» TASK ITEM
Lines of the listing below that contain the string "dimensions" are to be returned.

» SUPPLIED DATA
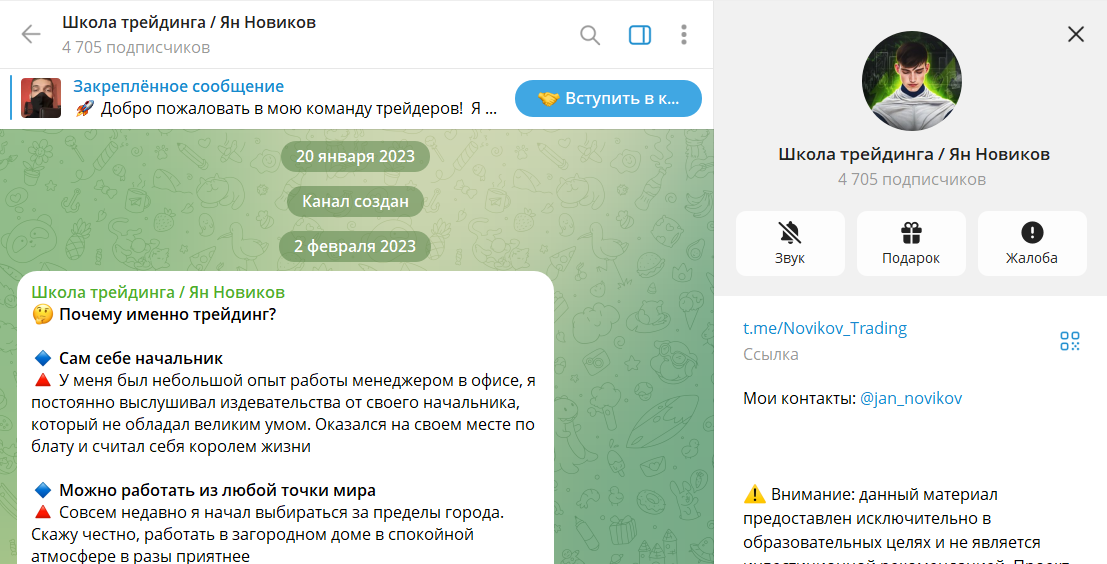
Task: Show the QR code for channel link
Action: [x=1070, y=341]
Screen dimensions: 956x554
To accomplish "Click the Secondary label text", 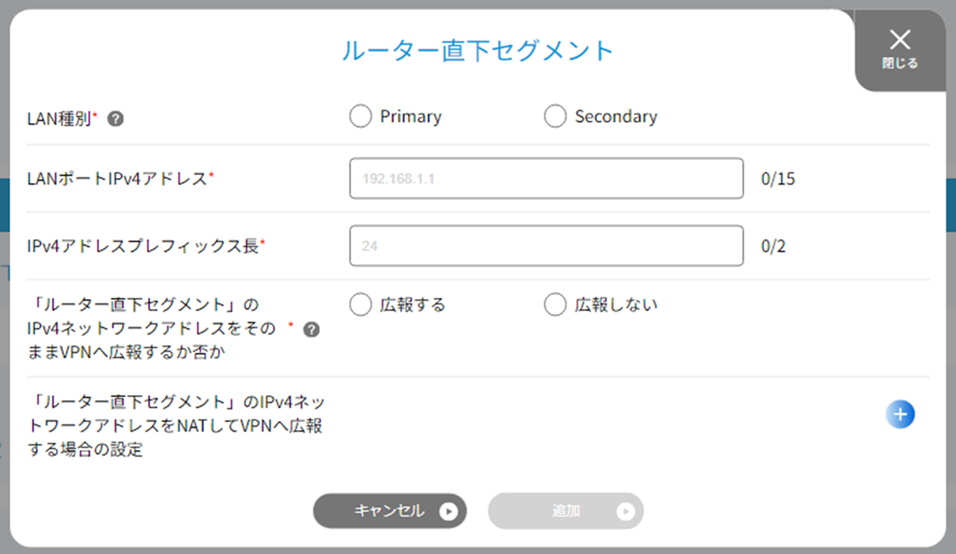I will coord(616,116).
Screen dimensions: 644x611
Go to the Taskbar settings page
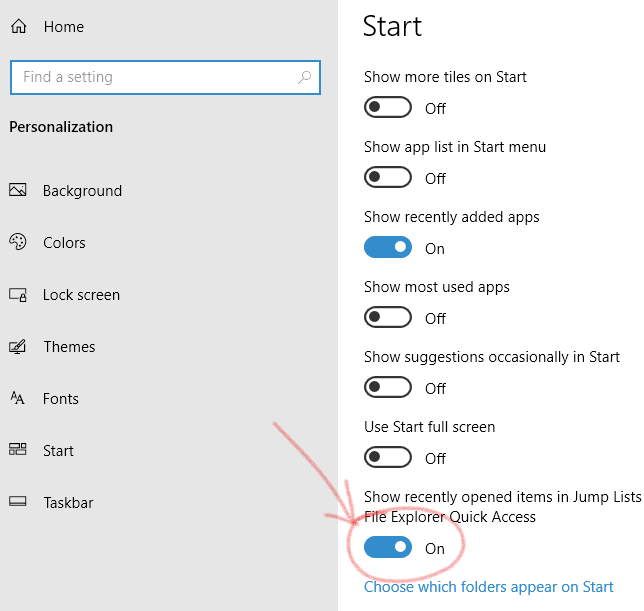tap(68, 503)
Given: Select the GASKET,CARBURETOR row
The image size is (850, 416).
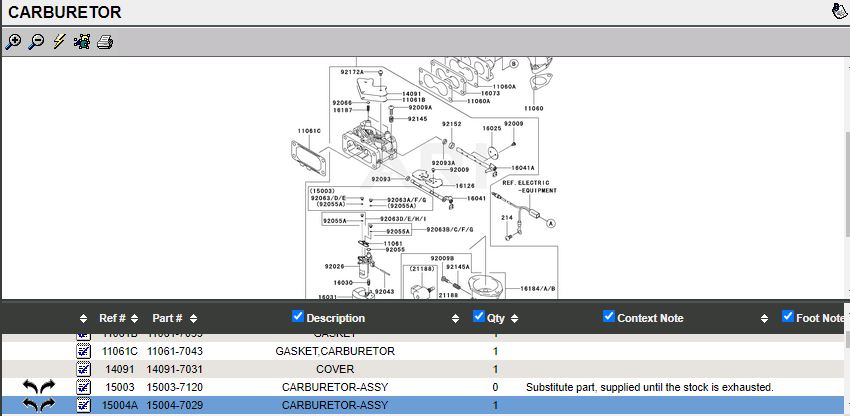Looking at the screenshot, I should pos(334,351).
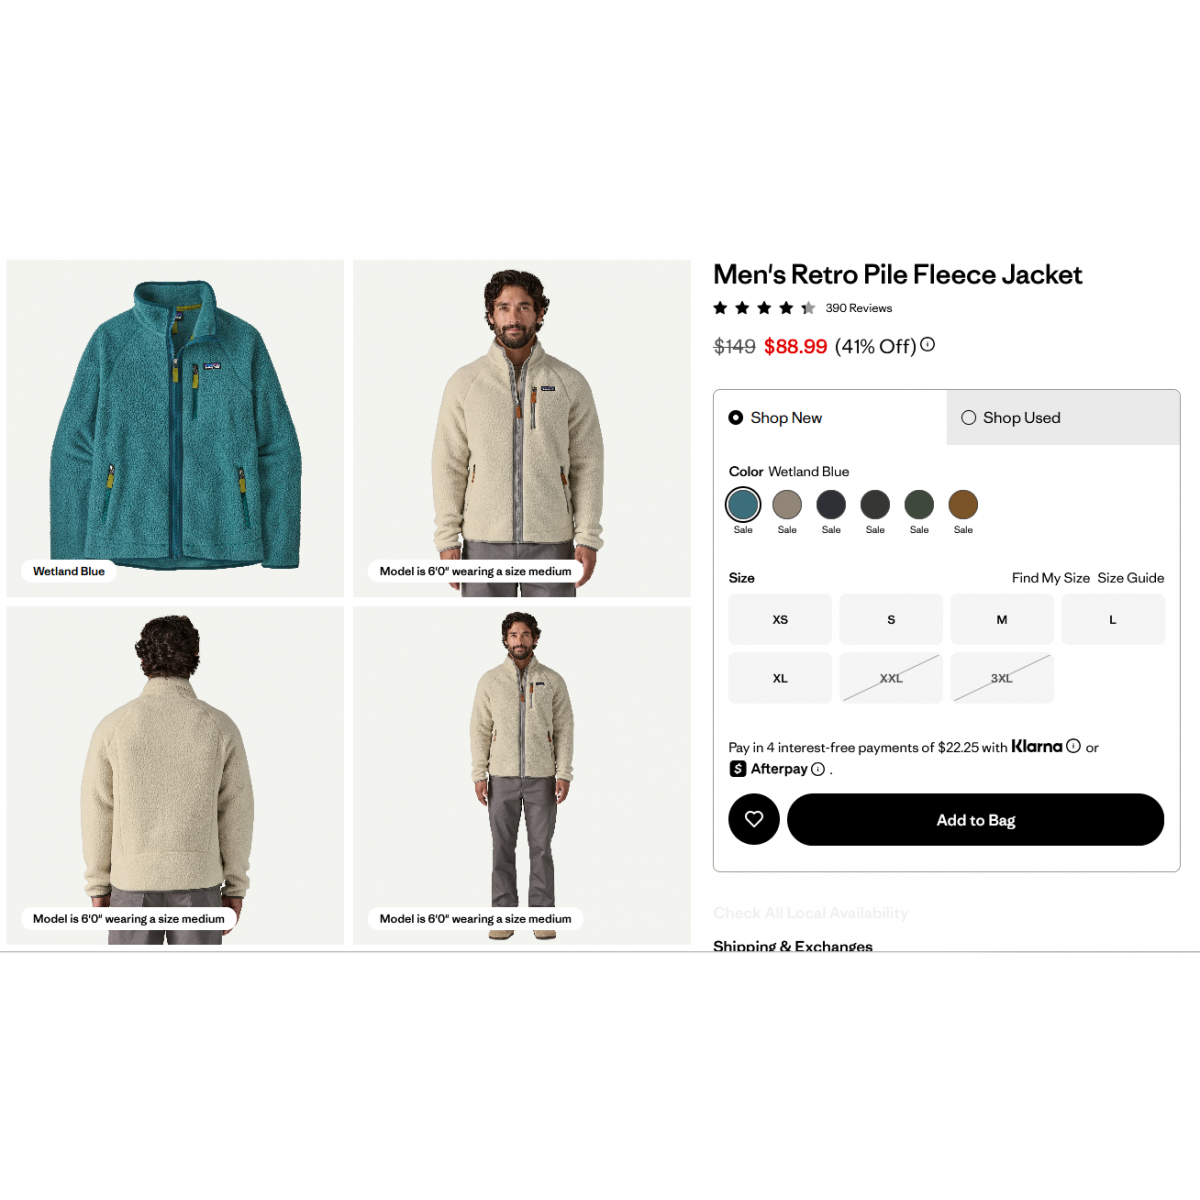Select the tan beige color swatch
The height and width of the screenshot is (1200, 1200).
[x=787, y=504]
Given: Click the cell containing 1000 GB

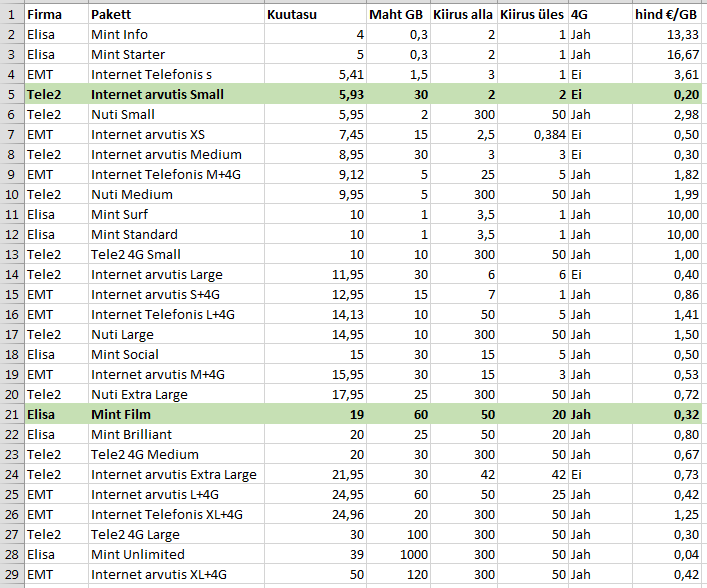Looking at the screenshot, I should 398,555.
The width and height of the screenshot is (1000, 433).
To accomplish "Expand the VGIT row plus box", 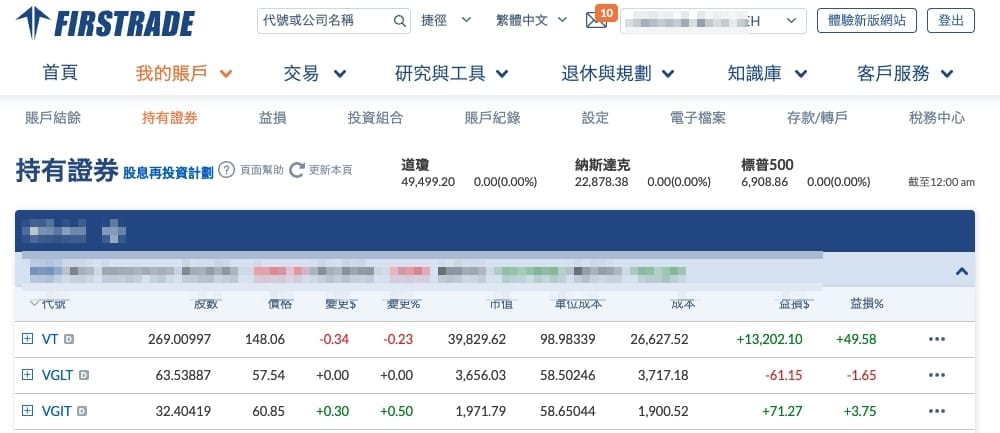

» RESULT OF THIS EXERCISE
Screen dimensions: 956x554
Screen dimensions: 644x611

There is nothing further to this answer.